- **Written task a**
Update the entries between the lines holding "Viewport: 899px width, 528px" and "pyautogui.click(x=115, y=635)", inclusive, replacing "thumbs-up" with "thumbs-down" and leaving everything else unchanged.

- **Document**
"""

Original Japanese article: AWSでの効率的なデータ処理を考える~データコンパクション~
Introduction
I'm Aki, an AWS Community Builder (@jitepengin).
In my previous article,
Designing a Cost-Efficient Parallel Data Pipeline on AWS Using Lambda and SQS,
I introduced a pattern where a large file is split into chunks using AWS Lambda and processed in parallel through SQS.
In this article, we look at the opposite scenario: when a large number of small event files—such as data from IoT devices or application logs—are continuously generated and uploaded.
For these use cases, we explore the Compactor Pattern.
What Is the Small-File Problem in Data Lakes?
When building a data lake, we often need to ingest huge numbers of small files, especially from IoT devices or application logs.
Over time, this can negatively impact performance in several ways:
- A massive number of tiny files accumulate in S3, increasing load on table storage and metadata management
- Query performance in Athena / AWS Glue degrades when scanning many small files
- Frequent snapshot updates in Iceberg/Delta increase costs and contention
By the way, in my previous article I implemented a backoff mechanism, but the number of conflicts was painful to tune… (that implementation needs a revisit!)
What Is the Compactor Pattern?
The Compactor Pattern is an approach that periodically merges many small files in a data lake into fewer large files.
By consolidating files, we can reduce query overhead, metadata pressure, and performance bottlenecks.
Typical Flow
Scheduled or Trigger-Based Execution
Run compaction periodically (e.g., every hour/day) or when a threshold number of files is reached.Small File Detection
Scan S3 or Iceberg/Delta manifests to detect small files.Merge (Compaction)
Use AWS Glue (or similar) to merge files and rewrite them as larger Parquet files.Cleanup
Remove old small files or unused snapshots (garbage collection).
Pre-Compaction: Compact Before Writing to the Data Lake
In this pattern, incoming small files are buffered (temporary storage, queue, etc.), compacted, and only then written into the data lake.
Think of it as cleaning up at the entrance.
Pros
- Optimized file structure from the start
- Reduces load and snapshot contention in the data lake
- Simpler Iceberg/Delta table management
Cons
- Higher latency (buffering required)
- Reduced real-time characteristics
- If compaction fails before writing, data-loss risk exists → retry design is important
Post-Compaction: Compact After Writing to the Data Lake
In this pattern, small files are written directly into Iceberg/Delta, and compaction is performed later by a separate job.

"""

- **Written task b**
Condense the article's paragraph that begins "The Compactor Pattern is an approach" into one shorter sentence that keeps its main facts.

- **Data supplied**
"""

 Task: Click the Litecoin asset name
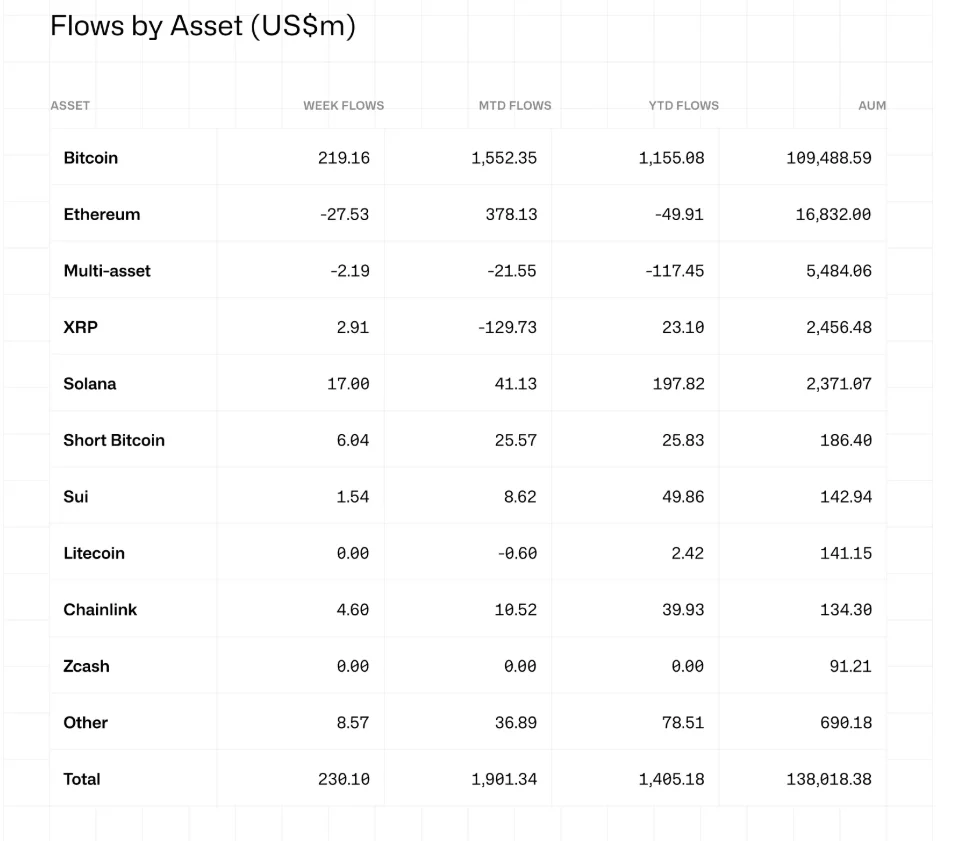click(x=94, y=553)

"""
"""

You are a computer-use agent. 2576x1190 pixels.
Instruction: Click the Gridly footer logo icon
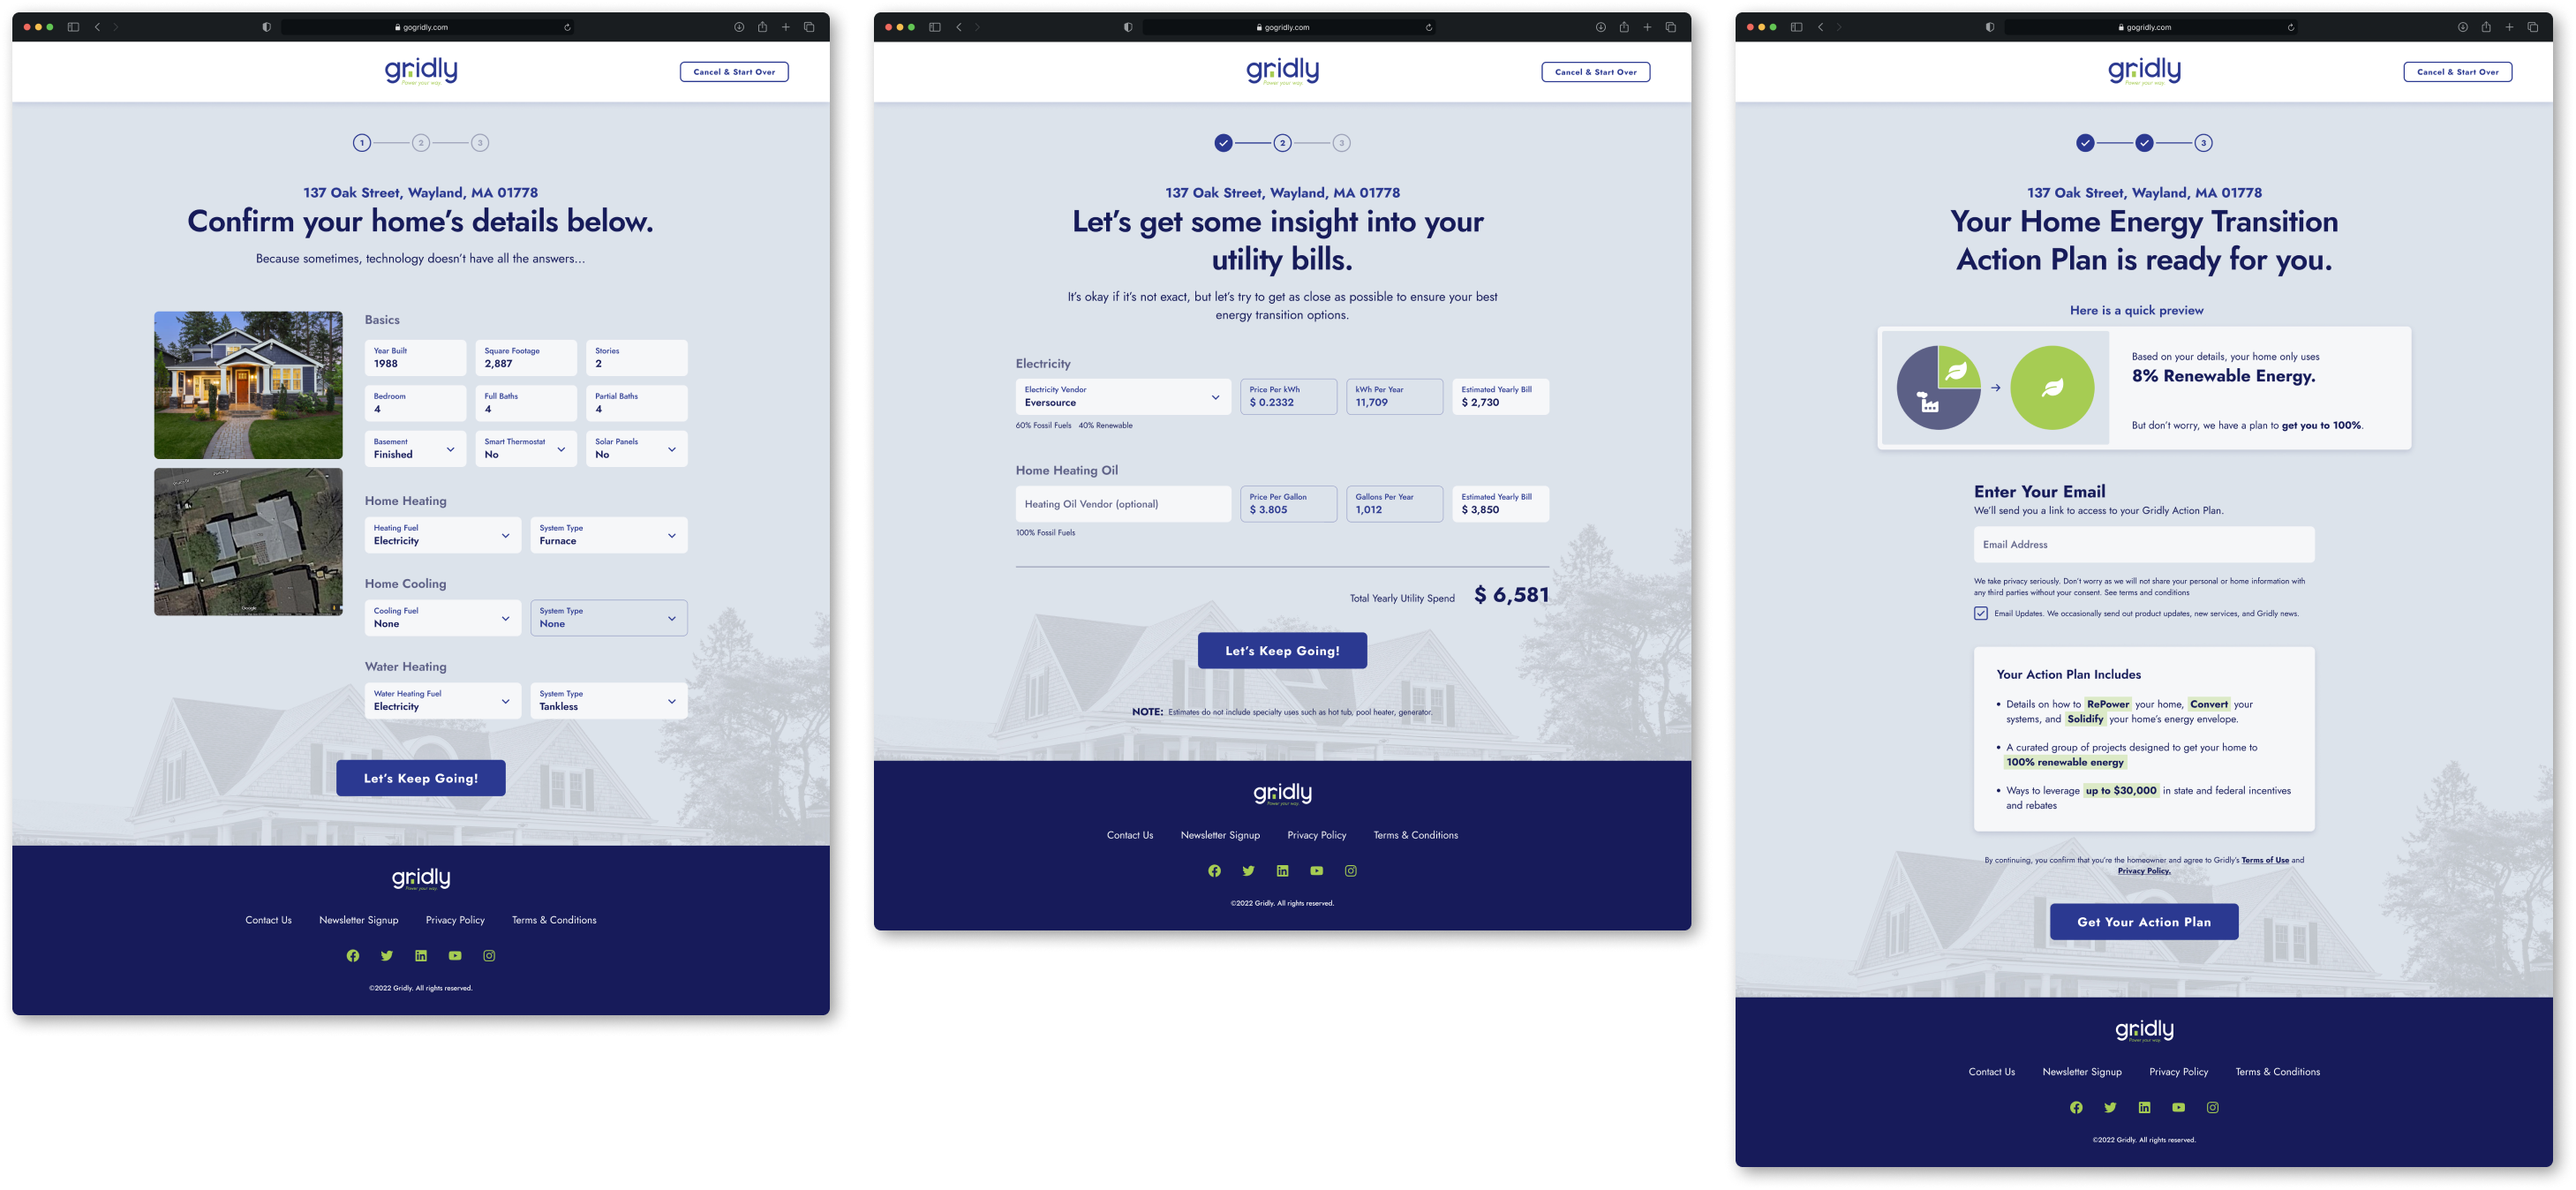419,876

"""
"""

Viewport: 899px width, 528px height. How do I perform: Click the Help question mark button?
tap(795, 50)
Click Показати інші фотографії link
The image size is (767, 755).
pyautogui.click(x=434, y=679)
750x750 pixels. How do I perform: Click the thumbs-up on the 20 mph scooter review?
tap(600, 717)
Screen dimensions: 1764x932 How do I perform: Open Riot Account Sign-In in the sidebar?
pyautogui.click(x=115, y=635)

"""

- **Result a**
Viewport: 899px width, 528px height. How do I perform: Click the Help question mark button?
tap(795, 50)
Click Показати інші фотографії link
The image size is (767, 755).
pyautogui.click(x=434, y=679)
750x750 pixels. How do I perform: Click the thumbs-down on the 20 mph scooter review?
tap(600, 717)
Screen dimensions: 1764x932 How do I perform: Open Riot Account Sign-In in the sidebar?
pyautogui.click(x=115, y=635)

- **Result b**
The Compactor Pattern periodically merges many small data-lake files into fewer large ones, reducing query overhead, metadata pressure, and performance bottlenecks.